> SUPPLIED INFORMATION:
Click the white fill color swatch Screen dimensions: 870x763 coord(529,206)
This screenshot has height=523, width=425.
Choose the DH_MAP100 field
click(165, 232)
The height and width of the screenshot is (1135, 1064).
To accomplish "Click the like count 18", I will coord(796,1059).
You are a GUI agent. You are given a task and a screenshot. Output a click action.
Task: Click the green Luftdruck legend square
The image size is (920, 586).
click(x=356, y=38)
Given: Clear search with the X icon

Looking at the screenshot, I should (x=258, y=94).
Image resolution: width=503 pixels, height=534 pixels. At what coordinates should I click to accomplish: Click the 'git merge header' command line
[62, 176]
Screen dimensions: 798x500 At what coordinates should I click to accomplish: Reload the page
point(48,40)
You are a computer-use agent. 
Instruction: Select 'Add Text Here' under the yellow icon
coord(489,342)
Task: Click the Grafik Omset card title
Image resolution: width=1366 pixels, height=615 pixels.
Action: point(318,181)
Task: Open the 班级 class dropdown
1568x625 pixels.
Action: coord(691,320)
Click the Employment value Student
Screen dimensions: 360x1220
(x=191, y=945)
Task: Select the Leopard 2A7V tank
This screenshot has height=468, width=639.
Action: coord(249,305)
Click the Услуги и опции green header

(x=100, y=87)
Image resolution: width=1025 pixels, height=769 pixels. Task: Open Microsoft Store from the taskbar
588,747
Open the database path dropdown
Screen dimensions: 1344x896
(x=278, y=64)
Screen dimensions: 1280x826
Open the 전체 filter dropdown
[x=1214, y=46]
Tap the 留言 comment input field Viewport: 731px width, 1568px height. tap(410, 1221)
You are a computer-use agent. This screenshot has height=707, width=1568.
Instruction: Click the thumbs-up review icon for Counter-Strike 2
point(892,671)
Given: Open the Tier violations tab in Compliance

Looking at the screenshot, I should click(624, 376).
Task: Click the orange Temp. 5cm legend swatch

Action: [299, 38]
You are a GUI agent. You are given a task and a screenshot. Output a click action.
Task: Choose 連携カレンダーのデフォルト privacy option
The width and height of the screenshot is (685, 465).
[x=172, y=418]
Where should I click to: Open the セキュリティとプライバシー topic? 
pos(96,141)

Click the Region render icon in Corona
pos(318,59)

> WORK ORDER:
Each line above that has the word "computer" must be copied.

> SOLUTION TO THIS EXERCISE:
You are a computer-use agent. 
You are a computer-use agent. This screenshot has height=707, width=1568.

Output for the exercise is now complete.